GRMN · Technology
The market prices Garmin as a premium gadget company in a knife fight with Apple, but Aviation — a FAA-certified regulatory fortress with 20-year cockpit refresh cycles and zero credible challengers — is essentially a regulated utility trading inside a consumer hardware multiple, and almost no analyst values it separately. The second-level question isn't whether Garmin can hold off Apple in fitness; it's whether Aviation's proportional contribution to the mix accelerates fast enough to reprice the entire business toward infrastructure multiples rather than consumer electronics multiples.
$264.40
$225.00
Aviation alone would score a 9 — it's a FAA-certified near-monopoly with decade-long replacement cycles and no credible challenger — and the five-segment structure means each business reinforces the engineering DNA rather than diluting it. The co-founder culture, disciplined vertical integration, and proven ability to survive existential disruption (PND collapse) put this firmly in the top quartile of hardware businesses.
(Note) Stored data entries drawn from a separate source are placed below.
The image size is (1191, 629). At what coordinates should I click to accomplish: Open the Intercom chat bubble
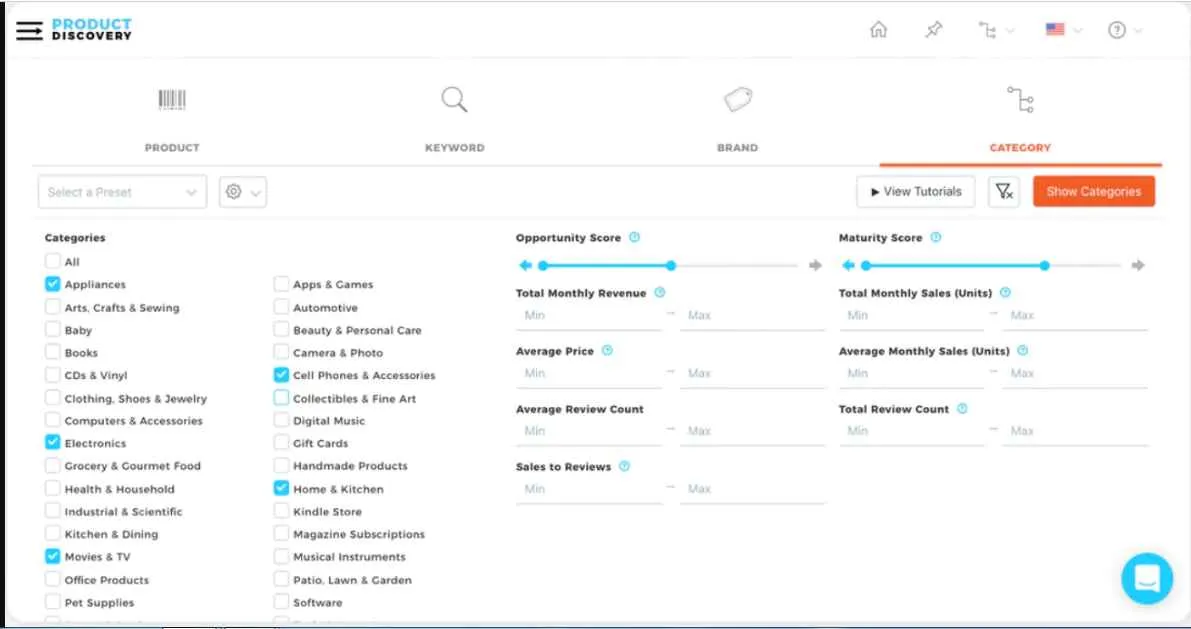point(1146,579)
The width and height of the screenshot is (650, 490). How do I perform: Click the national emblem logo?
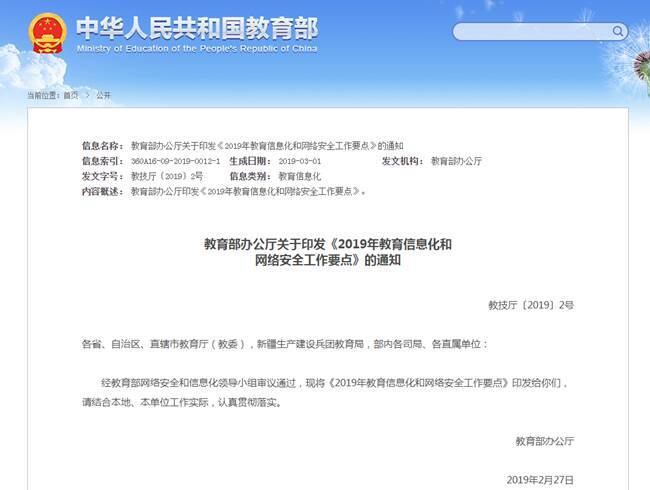pos(46,33)
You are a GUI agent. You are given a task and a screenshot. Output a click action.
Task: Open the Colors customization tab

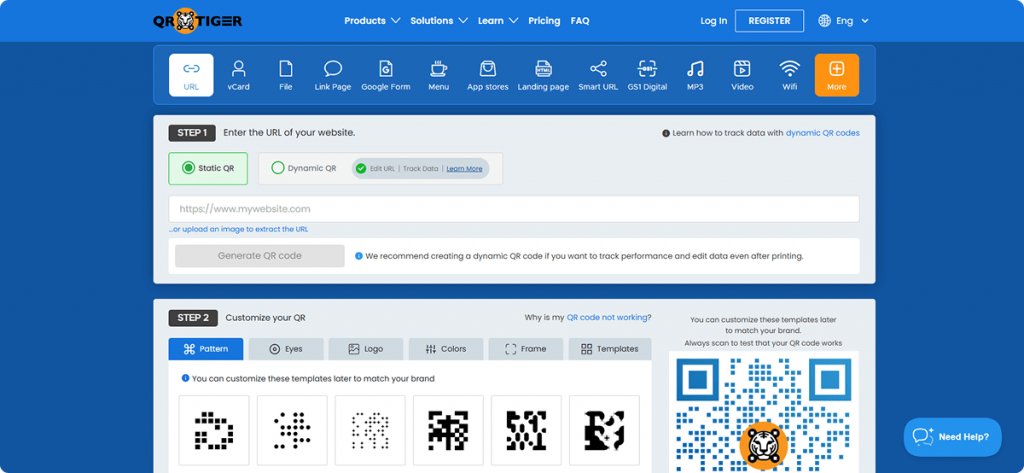(x=446, y=349)
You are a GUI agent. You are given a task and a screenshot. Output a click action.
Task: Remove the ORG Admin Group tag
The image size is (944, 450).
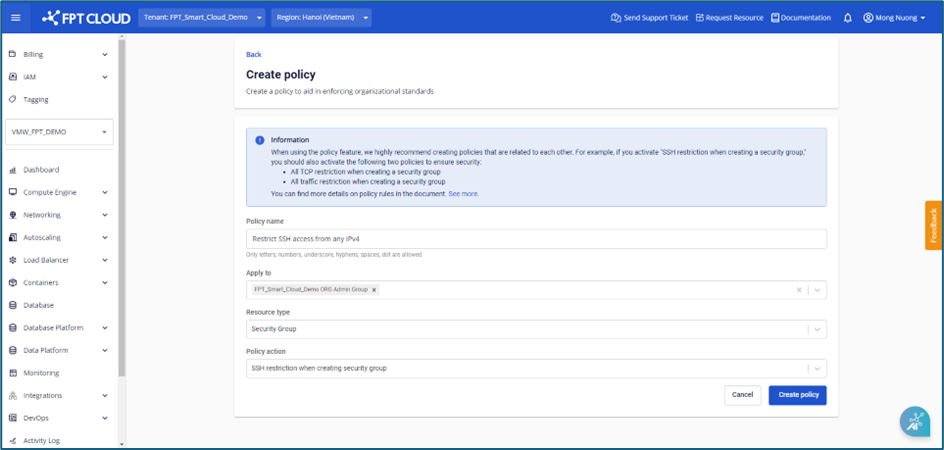(x=375, y=290)
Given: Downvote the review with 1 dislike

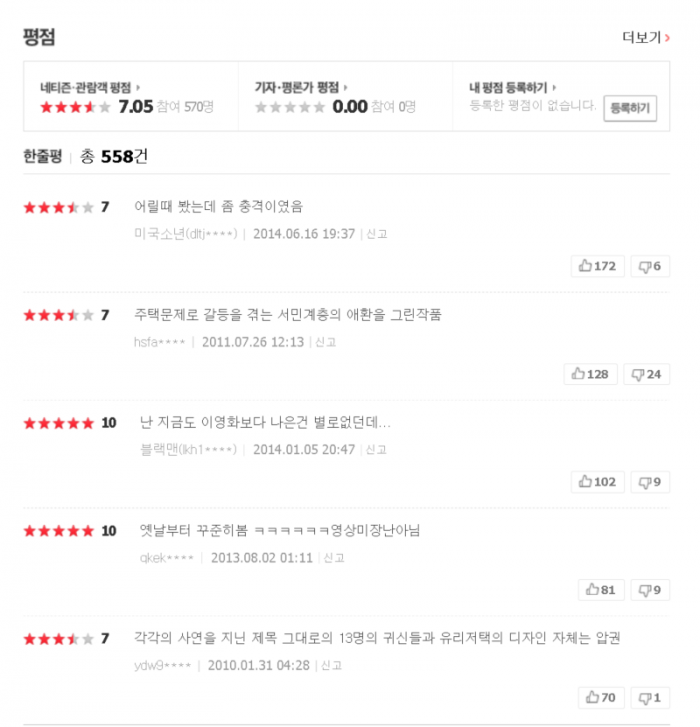Looking at the screenshot, I should tap(650, 698).
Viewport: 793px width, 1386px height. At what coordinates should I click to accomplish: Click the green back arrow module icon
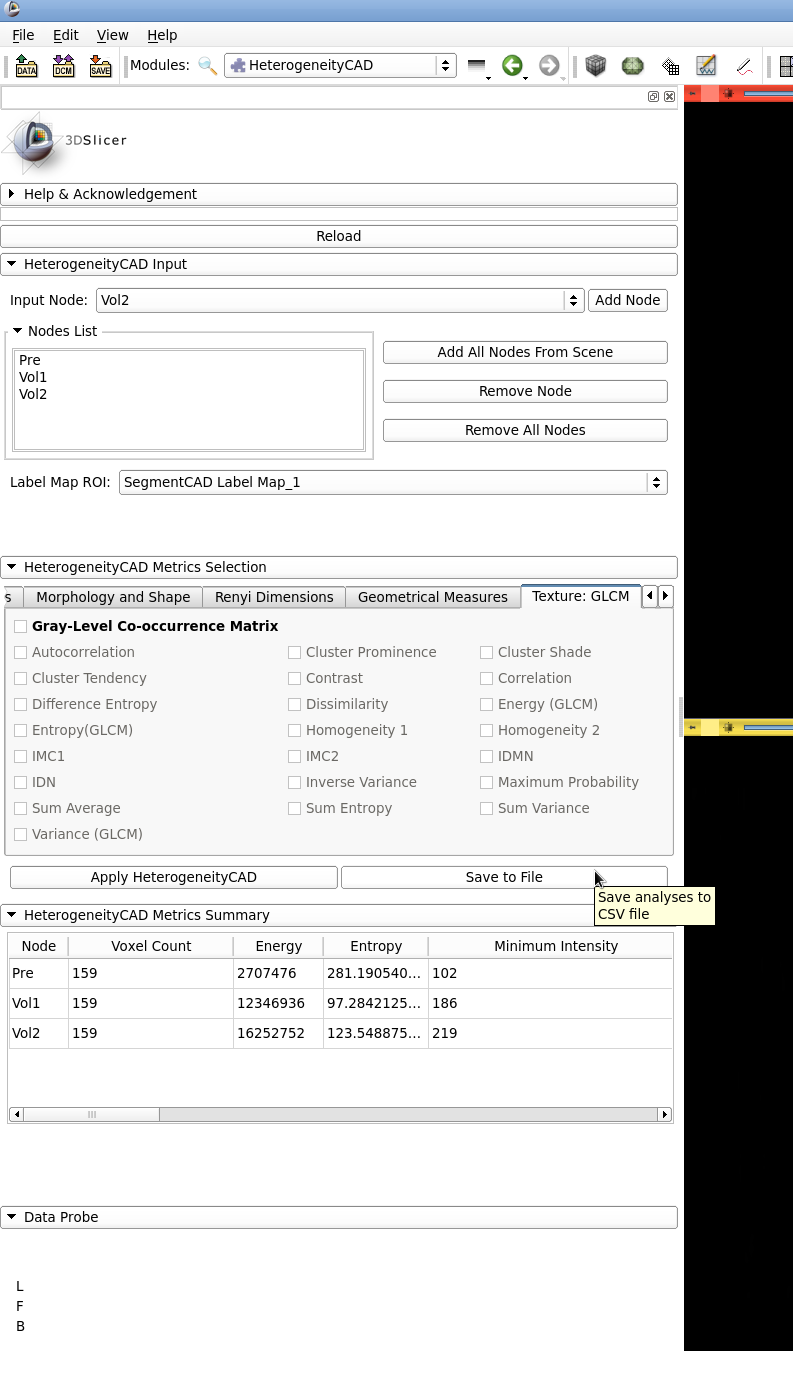(512, 66)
A fortress balance sheet carrying net cash, OCF converting above net income in four of five years, and FCF that has more than doubled in three years without any financial engineering — this is a business that earns what it reports. The 2022 working capital squeeze was cyclical noise; the structural picture is a capital-light compounder with no debt overhang and growing capacity for shareholder returns.
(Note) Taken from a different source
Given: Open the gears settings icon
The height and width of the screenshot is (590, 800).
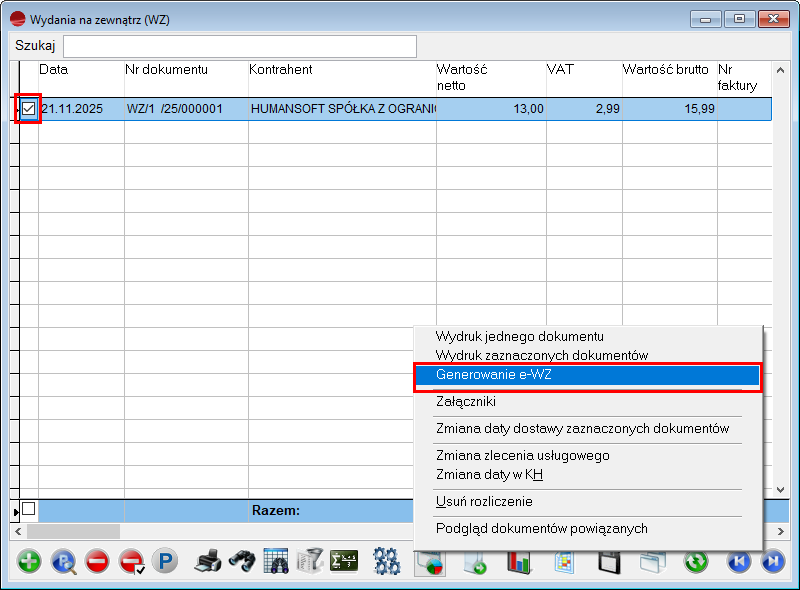Looking at the screenshot, I should (387, 561).
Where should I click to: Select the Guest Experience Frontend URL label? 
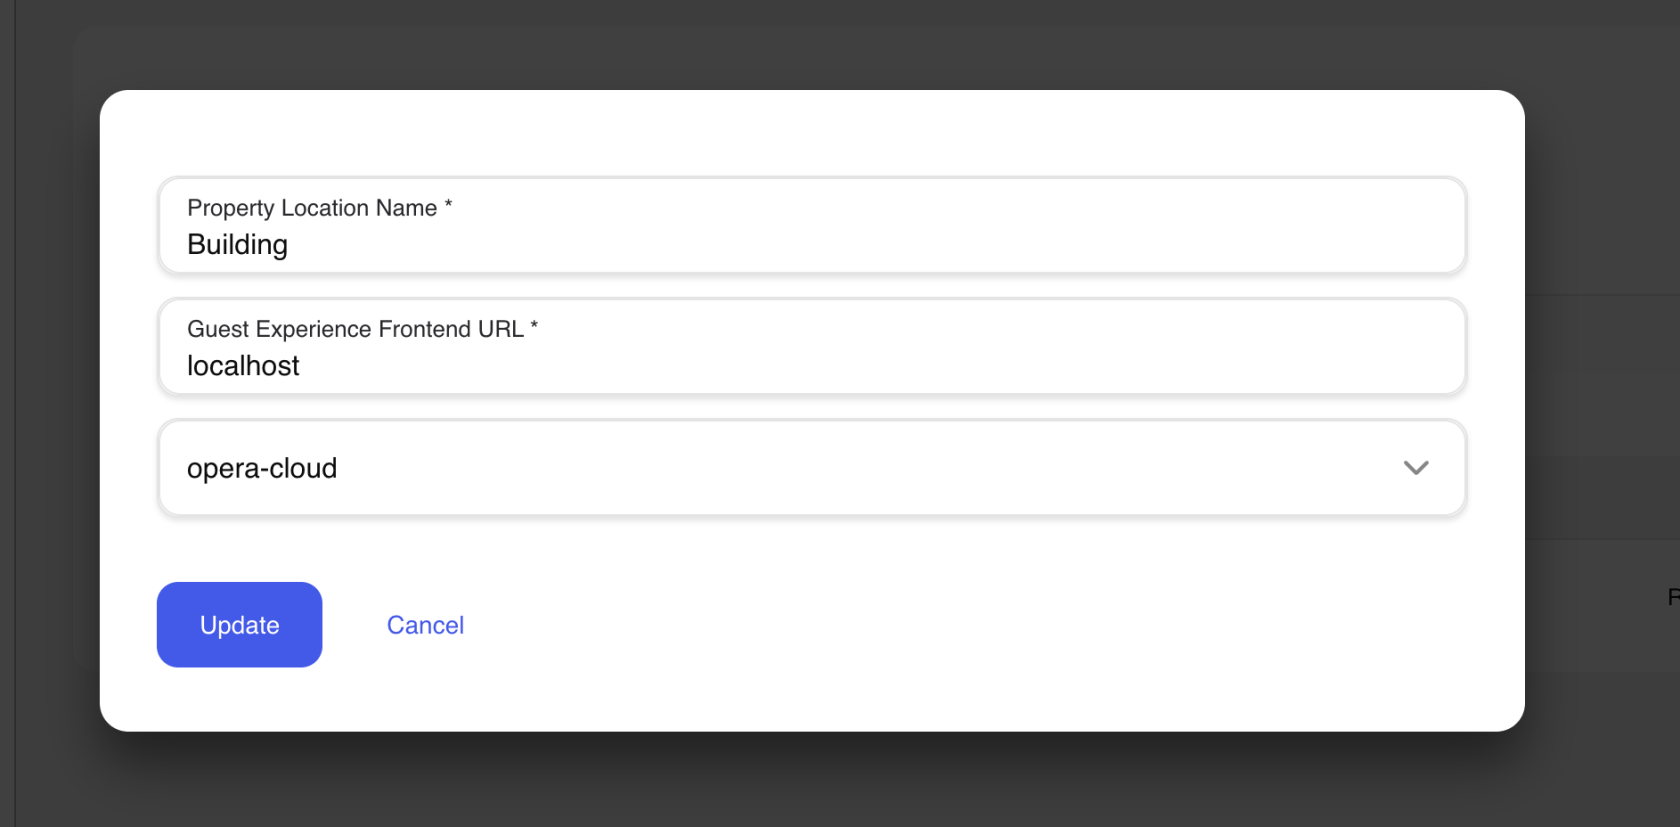click(362, 328)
Record revenue with accelerating operating leverage, Fitness at 33% growth driving mix shift toward the highest-margin consumer segment, and Aviation's structural tailwinds from avionics upgrades still in early innings — the multi-segment growth engine is firing simultaneously across most cylinders. The honest caveat is that 2026 guidance signals deceleration from 2025's exceptional pace, and the Fitness boom's durability as a lifestyle shift versus a post-pandemic demand pull remains genuinely unresolved.
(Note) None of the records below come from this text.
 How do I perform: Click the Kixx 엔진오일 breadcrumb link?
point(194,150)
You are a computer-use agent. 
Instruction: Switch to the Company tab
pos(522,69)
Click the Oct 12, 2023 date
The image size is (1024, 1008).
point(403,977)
The market has priced in a meaningfully optimistic scenario — current price sits above the neutral DCF anchor and well above the pessimistic case, leaving asymmetric downside if growth normalizes to mid-single digits. The Aviation moat and diversification warrant a premium to intrinsic value, but at an FCF yield of roughly 3.4% you are not being compensated to wait for that premium to compress — you are paying for growth that must materialize.
The Taiwan manufacturing concentration is the single most underappreciated risk — it's not theoretical, it's a binary supply chain event that would take years to route around and would hit every segment simultaneously. Apple remains a credible fitness threat if it ever prioritizes battery life over thinness, but the more insidious long-term risk is eVTOL and new-architecture electric aircraft seeding avionics ecosystems before Garmin establishes its certification beachhead — that's where the structural moat could erode from the edges rather than the core.
Garmin is one of those rare hardware businesses that has quietly engineered its way out of the commodity trap — not by getting lucky, but by systematically colonizing every vertical where GPS precision and life-critical reliability matter more than fashion. The interaction between quality and price here is nuanced: the business genuinely deserves a premium for its moat durability, co-founder discipline, and improving return trajectory, but the current multiple demands that this growth cycle extends rather than fades, leaving limited margin of safety if 2025's exceptional performance turns out to be the peak. The trajectory points toward a business that gets structurally better over time. Aviation's installed base grows every year without meaningful competitive pressure, new pilot cohorts learn on Garmin hardware creating self-reinforcing demand, and Fitness is proving it can convert athletic engagement into recurring software revenue via Connect+. The strategic pivot away from individual segment targets toward consolidated performance is a quiet signal that management sees cross-segment compounding — technology built for avionics certification cascading into outdoor and fitness — as the durable engine rather than any single category. The single biggest risk is Taiwan. Not Apple, not Chinese wearables, not the endurance sports participation question — Taiwan. Garmin's manufacturing concentration on an island at the center of the most consequential geopolitical risk in consumer electronics means a single event could simultaneously disrupt every segment, eliminate pricing power, and force multi-year supply chain restructuring. The new Thailand facility is the right move, but 2027 is a long time away, and the exposure between now and then is real, unhedgeable, and almost entirely absent from the investment conversation.